As I leapt stone wall after stone wall in Derbyshire, falling on top of two of them to the cheers of delighted antis, I noticed several dew ponds, well restored and in use. Did I know, said my host, that dew ponds have nothing at all to do with dew, but are simply named after a Mr Dew, who invented them? I didn’t. Can Spectator readers confirm? Many have already pointed out how churlishly the run-up to the Iraqi elections was reported. If you compare the way the Western media covered the first full and fair elections in South Africa or in the former Iron Curtain countries, you will see exactly how myopic they were in Iraq. Another oddity of the coverage has been the absolute hostility to Ahmed Chalabi, the leading secular Shiite politician. Chalabi had been dismissed as an American stooge, and so when the Americans repudiated him for allegedly passing secrets to Iran, the antiwar media no longer knew how to treat him. As a result, they stopped talking about him. Now it seems likely that he will emerge from the elections at or near the top. Watch out for a new attempt to discredit him as Iraqi democracy starts to operate.
In Paris this week I entered into a conversation about French anti-Semitism. This fuss about Holocaust Day, said the woman next to me, it is ridiculous: ‘They keep saying we are so anti-Semitic, but it is not true. It is just that the Jews control the papers, and they are very clever and put anti-Semitism on the front page.’ I felt she had told me more than she intended about French attitudes on the subject.
There is always a need for a few simple guidelines which, if followed, make people’s lives happier. Here are a few. Never go into a European restaurant which displays photographs of its dishes. Never marry a war correspondent. Never read the Financial Times. Avoid anywhere described as ‘vibrant’. Don’t bother to read an article about someone who is ‘battling his demons’.

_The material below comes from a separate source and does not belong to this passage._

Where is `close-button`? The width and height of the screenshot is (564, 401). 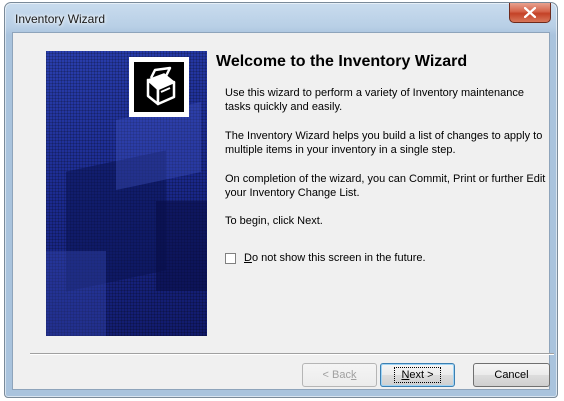
close-button is located at coordinates (530, 13).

Beware also of organisations with logos using the present participle. There has been a row because the new Metropolitan Police Commissioner, Sir Ian Blair, has changed his force’s logo from an italicised to a simpler typeface to avoid discrimination against visually impaired people. The new, clearer script says ‘Metropolitan Police: Working together for a safer London’. This is a good ‘political-correctness-gone-mad’ story. But the real question is, why should organisations have these phrases at all? The participle implies a constant progress — ‘working’, ‘building’, ‘saving’, ‘keeping’ and it seems to be used chiefly by those organisations where such progress is invisible. It has none of the romance of a real motto, like ‘Per ardua ad astra’ or ‘Out of the strong came forth sweetness’ on the golden syrup tin.